§ **表示テキスト**
____________________

はじめに
私のチームでは、数週間に1度のタイミングで、チームの皆で過去の出来事を振り返って、良かった点や改善点を挙げてチームを改善していく活動を「振り返り」と呼んで実施しています。
今回は、データをもとに振り返りをする方法の紹介です。
前提として、振り返りについて以前に2つの記事を公開していますので、よろしければ参照ください。
チームの皆が積極的に発言する楽しい振り返りにする方法として「ファシリテーターを皆に任せて楽しい振り返りに」という記事を以下で公開しています。
また、そのように全員が積極的に発言する振り返りができるようになっても、だんだんマンネリ化することがあるため、それを防止する施策として、「自分の考えたオリジナルの振り返り手法で楽しい振り返りに」という記事を以下で公開しています。
振り返りのためのデータ計測
前の章で紹介した振り返りのやり方をすれば、チームの皆が積極的に発言する楽しい振り返りになり、マンネリ化もせずに長期間続けられます。
しかし、紹介した方法は、データを用いたファクトベースの改善案を出す方法について、あまり言及していません。
そこで、まずは私のチームで振り返りのために計測しているデータを紹介します。
ちなみに以下の記事で紹介した DX Criteria という企業のDXを推進する上で活用できるガイドラインにも、「ふりかえりのテーマごとに数字を集めたり計測するなどして、ファクトベースで議論できるようにしているか。」というチェック項目があります。
よって、データを用いたファクトベースの振り返りは一般的に推奨されていると言えます。
私のチーム振り返りのために計測している「データ」は、対象のプロダクトを開発するための成果量、工数、不具合数などです。

____________________

§ **データ**

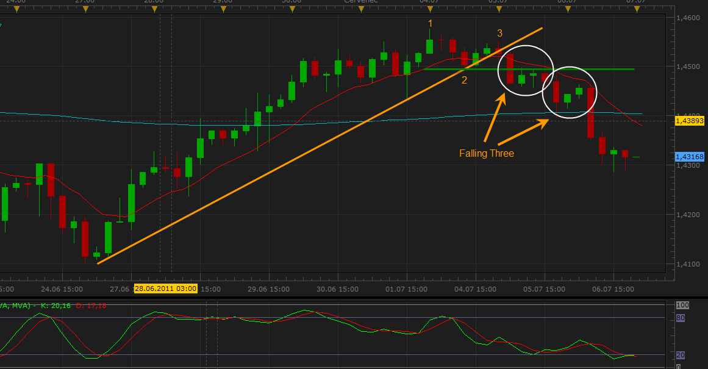Click the stochastic 80 level label
Screen dimensions: 708x369
pos(682,317)
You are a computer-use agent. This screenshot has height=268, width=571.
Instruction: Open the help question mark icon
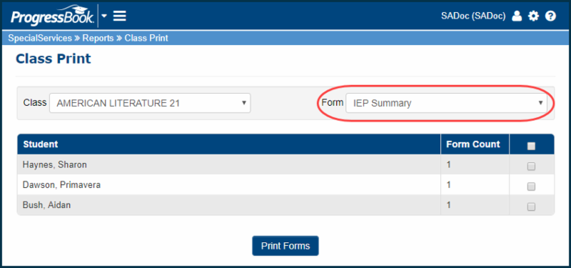pos(550,16)
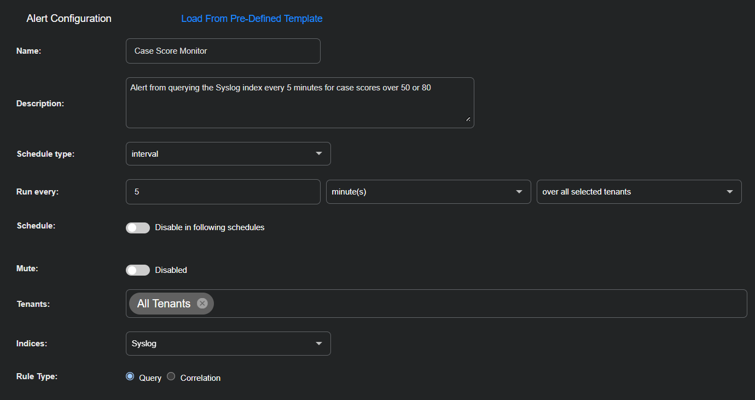Toggle the Mute switch

[x=138, y=270]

____________________

§ **課題 1**
振り返りの文章のうち、「また、そのように全員が積極的」から「もせずに長期間続けられます。」までを一字一句そのまま書き写してください。
§ **課題 2**
振り返りの文章によると、筆者のチームが振り返りのために計測しているデータは何ですか。
§ **課題 3**
振り返りの文章を、最後の文の続きから書き進めてください。
記録は振り返りの文章とは別個の資料です。

§ **出力結果 1**
また、そのように全員が積極的に発言する振り返りができるようになっても、だんだんマンネリ化することがあるため、それを防止する施策として、「自分の考えたオリジナルの振り返り手法で楽しい振り返りに」という記事を以下で公開しています。
振り返りのためのデータ計測
前の章で紹介した振り返りのやり方をすれば、チームの皆が積極的に発言する楽しい振り返りになり、マンネリ化もせずに長期間続けられます。

§ **出力結果 2**
対象のプロダクトを開発するための成果量、工数、不具合数などです。

§ **出力結果 3**
ただし、データを用いた振り返りは毎回の振り返りで行うわけではありません。
プロダクトの大きな節目のリリースが終わった時など、年に数回だけの頻度で行っています。
(計測する規模が小さいと改善点を挙げるための分析がやりづらいため)
以下に扱うデータの詳細を説明します。
これらのデータを一つの帳票にまとめて、それを入力に改善案を検討します。
(チームはスクラム開発ですが、対象プロダクトがデスクトップアプリのため、クラウドのWebサービスでのデータ分析やFour Keysと観点が異なる点はご了承ください)
成果量
対象期間に開発した成果量として主に以下を計測しています。
- 追加・変更したプログラムのコード行数(LOC)
- 追加・変更したテストケース数
- 実現した機能価値ポイント(詳細はこちら)
工数
前提として、私のチームでは、メンバー全員がどのタスクにどれだけの工数をかけたのかを毎日入力しています。
それにより、精度の高い工数データを利用できます。
工数の入力に利用しているツールは TimeTracker NX というツールです。
以下に計測する工数を記します。
- 対象プロジェクトの工数をまず「エンジニアリング工数」「管理工数」「改善工数」に分類し、その比率を算出する
- エンジニアリング工数:エンジニアリングの作業に費やした工数。仕様書を作成したり、設計を議論したり、ソースコードを書いたり、テスト実施したりの工数。
- 管理工数:プロジェクトのマネジメントに費やした工数。計画の作成・変更、進捗管理など。毎日の朝会の工数もこちら。
- 改善工数:直接的にプロダクトを作るための作業でなく、今後のための改善活動に費やした工数。振り返りで挙がった改善活動を実施したり、新しい技術・ツール・プラクティスを試行したりなどの工数。
↑こんな感じに工数比率を過去の結果と比較(データは架空のものです)
他にも、以下の工数なども計測しています。
- エンジニアリング工数を工程ごとに計測する。ここでの工程とは、要件定義、設計、実装(コーディング)、テスト設計、テスト実施など。
- 工程ごとの工数を「作り込み」「レビュー」「レビュー指摘修正」に分けて計測する。
- テスト実施およびテストで検出した不具合修正にかかった工数比率を計測する。テストで不具合が大量に見つかると生産性が大きく低下するため、この比率を一定以下にする。
不具合数
ここでの不具合とは、各工程でのレビュー時に検出した不具合と、テストで検出した不具合の両方を指します。
レビューで不具合を登録するために利用しているツールは Lightning Review というツールです。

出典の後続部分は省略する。